Russian Oud by Areej le Doré

Review of Russian Oud Part II

LESS is MORE with this one

With Russian Oud, LESS is MORE. I like to see this perfume as a continuation of Zen and Picante. But this one is the player, the seductive one. Adam toned down the Oud, the smoke, the spices, and the animalics, added dark cocoa, and turned it up to an 11. The result is something truly perfect, brilliant in its barbaric simplicity. Hindi Oud, Resins, a hint of Castoreum, and Dark Cocoa that turns into a molted Chocolate accord. But it really boils down to 3 main players, the Oud, the Cocoa, and the Resins. That's it. But it's more than enough. It almost feels linear, though not quite that boring. The opening is a massive blast of dark, unsweetened Cocoa powder. Like someone just sprinkled some in your face. This opening is fantastic and it literally takes my breath away each time. It wears off quickly and it moves to the heart, where the Hindi Oud is present, quite bold, backed up by resins and a sweet, leathery castoreum. At this stage, the Cocoa envelopes the previously mentioned notes, as these are always portrayed through this Cocoa dust-screen. As it settles into the base, the Oud recedes and the Cocoa together with the resins fuse to create a dark chocolate accord. The woodiness just lingers as a reminder that this is still, an Oud perfume.
This is very close to the original, but I actually prefer this version, as the Cocoa is more prominent, whereas I feel the Labdanum/Resins were more prominent in the OG. Also, there's a more vivid showcase of notes here, and the composition feels clearer. I believe Adam improved upon the original, with this one.
To me, Russian Oud is the best Oud-Cacao blend ever and an incredibly satisfying and comfortable wear. Nothing is off here. Everything fits perfectly within the blend and is dosed accurately. If you are a Cocoa lover like myself, this should be one to sample. Bear in mind though, that this is no plain gourmand perfume, nor the commercially sweet stuff. It has a noticeable Hindi Oud note and Castoreum. I don't really find them to distract much, but I am quite used to them. The way the Cocoa accord is showcased here is my favorite. It has that dusty, velvety quality, before turning into a chocolate-toffee-like texture. For me, this one, alongside Lutens' Borneo, and older iterations of Slumbehouse Ore, reigns supreme in this genre. My Cocoa Trifecta. The Good, The Bad, and The Ugly.
30th September 2023

Chypre Palatin by MDCI

A Modern Chypre, yet already among the very best

A legendary and unique take on the chypre genre, as well as one of my all-time favorite perfumes.
Complexity is through the roof with this one, layers upon layers, aldehydes, green notes and fruits in the opening, florals in the heart, musks, leather, and resins. Starts off as a chypre and slowly steers down towards an Oriental base.

Regarding Vintage vs. Current (post 2015 juice).
The differences are in the scent profile, not in performance. I actually find the current version more potent than the vintage. As far as the color difference, although the vintage is usually darker, more often than not it has to do with oxidation, UV exposure, etc.
The scent profile is different mostly in the opening and the heart. In the base, they are closer. I absolutely love both versions, but I can definitely see some people fancying one over the other.

• REQUESTS:
A. Reproduce the perfume reviews word for word between "A Modern Chypre, yet" and "over the other.", inclusive.
B. Condense the paragraph of the perfume reviews that begins "This is very close to the original" into a shorter version that keeps its main points.
C. Extend the perfume reviews with further writing that picks up after their final sentence.

• MATERIAL PROVIDED:

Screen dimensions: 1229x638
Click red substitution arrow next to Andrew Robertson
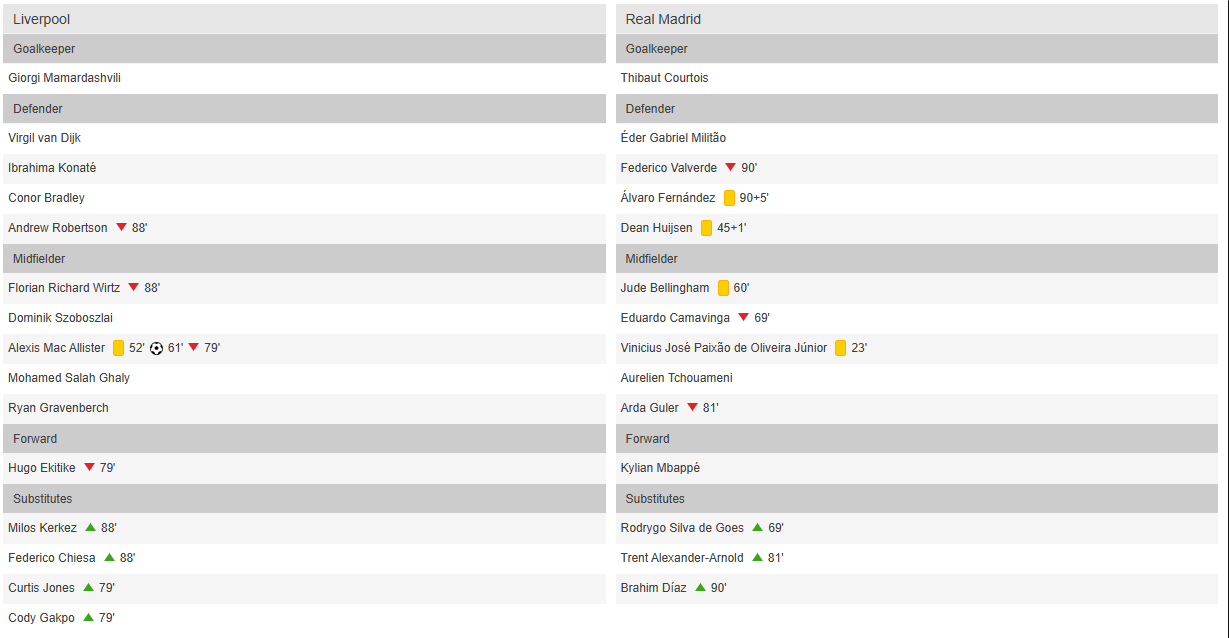point(121,228)
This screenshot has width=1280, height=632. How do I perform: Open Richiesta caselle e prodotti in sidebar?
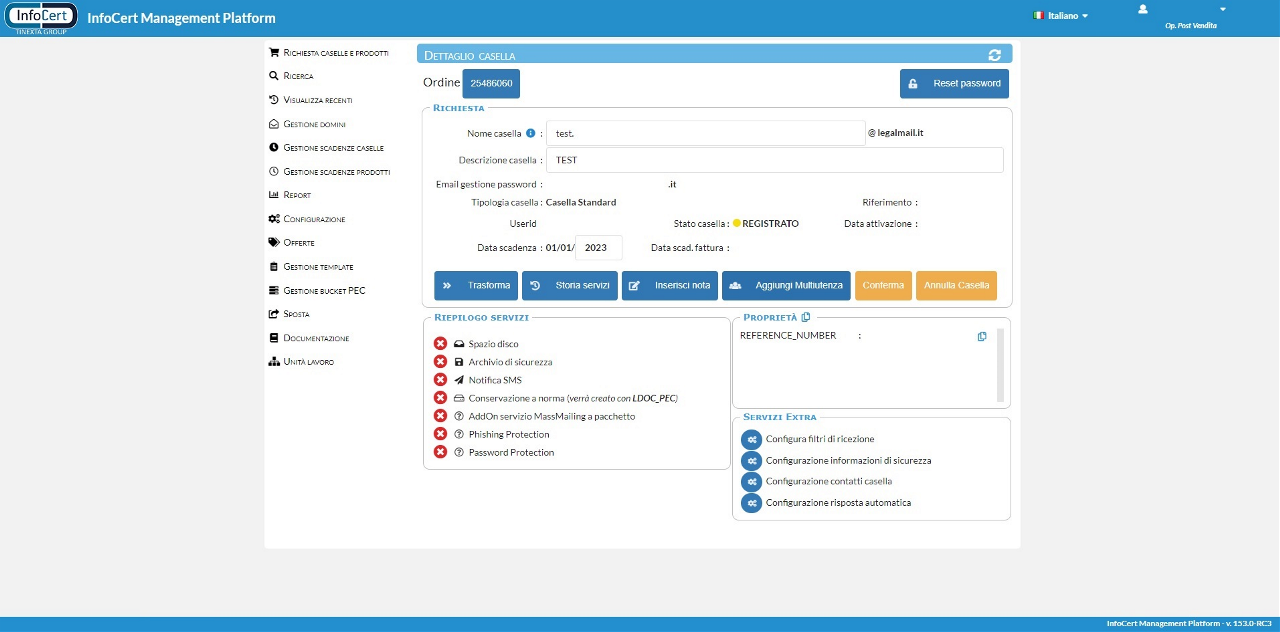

• TASK ANSWERS:
A.
A Modern Chypre, yet already among the very best

A legendary and unique take on the chypre genre, as well as one of my all-time favorite perfumes.
Complexity is through the roof with this one, layers upon layers, aldehydes, green notes and fruits in the opening, florals in the heart, musks, leather, and resins. Starts off as a chypre and slowly steers down towards an Oriental base.

Regarding Vintage vs. Current (post 2015 juice).
The differences are in the scent profile, not in performance. I actually find the current version more potent than the vintage. As far as the color difference, although the vintage is usually darker, more often than not it has to do with oxidation, UV exposure, etc.
The scent profile is different mostly in the opening and the heart. In the base, they are closer. I absolutely love both versions, but I can definitely see some people fancying one over the other.

B. This version is very close to the original, but the reviewer prefers it because the Cocoa is more prominent, while the Labdanum/Resins stood out more in the original. The notes are also showcased more vividly, the composition feels clearer, and the reviewer believes Adam improved on the original.

C.
Vintage smells closer to a Chypre in the veins of Diaghilev. Starts off with diffusive aldehydes, and faint fruits, The green and bitter notes are overpowering the fruits, and the florals are also more transparent. The musky and leathery qualities dominate all the way through the heart, where an earthy oakmoss joins in. The major difference is that in the Vintage version, the sweetness is way toned down, and only comes out in the dry-down. The resins, mostly the tolu balm, are far less prominent. It smells more old-school, less sweet and resinous, muskier, more castoreum forward.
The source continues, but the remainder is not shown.